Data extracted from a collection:
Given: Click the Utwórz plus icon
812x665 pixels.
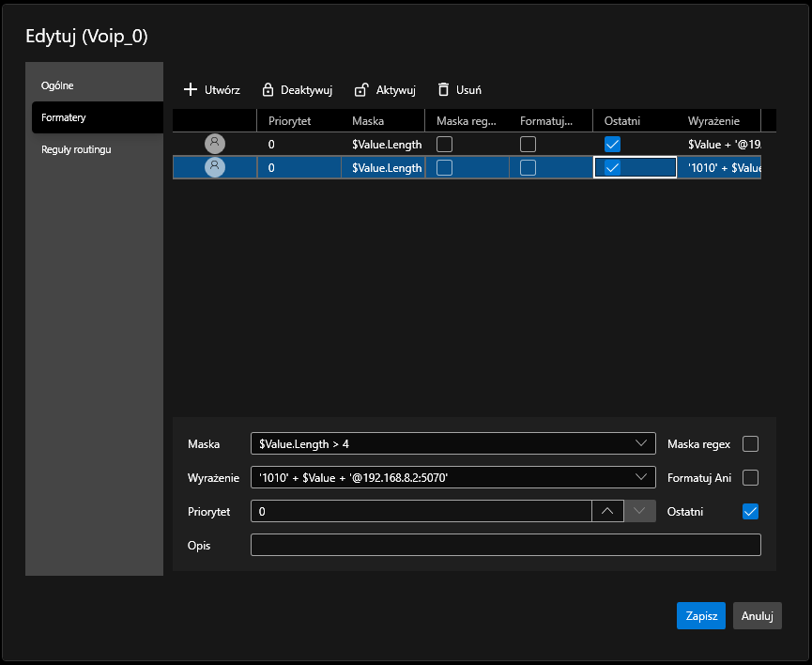Looking at the screenshot, I should (191, 90).
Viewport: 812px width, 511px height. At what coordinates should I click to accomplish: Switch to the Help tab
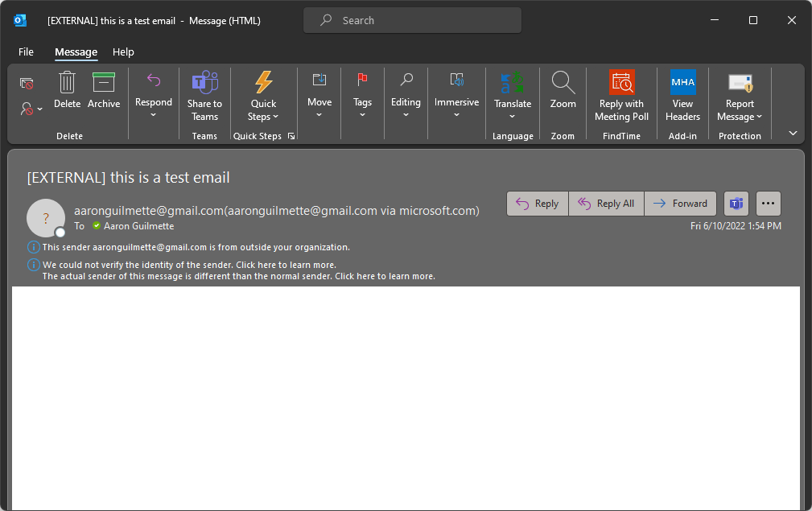coord(123,52)
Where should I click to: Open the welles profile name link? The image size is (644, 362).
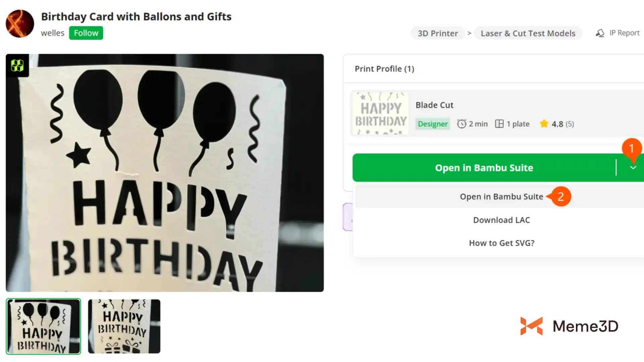pyautogui.click(x=52, y=33)
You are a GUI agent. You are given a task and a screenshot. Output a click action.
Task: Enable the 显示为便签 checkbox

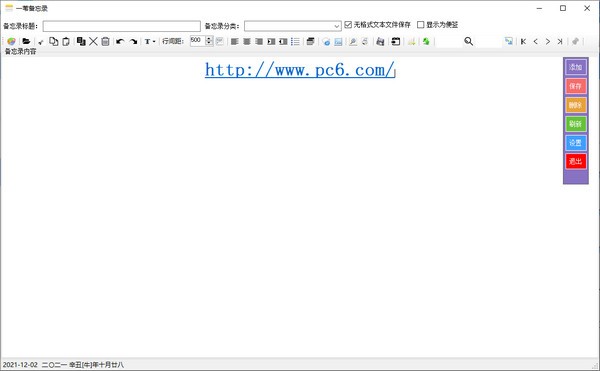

▶ [INSTRUCTIONS TO FOLLOW]: When you reach the line with "812x665 pixels." in the entries above, start copying, and go on word for word to the last line; skip any picture.

▶ [ANSWER SECTION]:
812x665 pixels.
Looking at the screenshot, I should (191, 90).
Viewport: 812px width, 511px height. At what coordinates should I click to accomplish: Switch to the Help tab
coord(123,52)
Where should I click to: Open the welles profile name link? The image size is (644, 362).
pyautogui.click(x=52, y=33)
You are a GUI agent. You are given a task and a screenshot. Output a click action.
Task: Enable the 显示为便签 checkbox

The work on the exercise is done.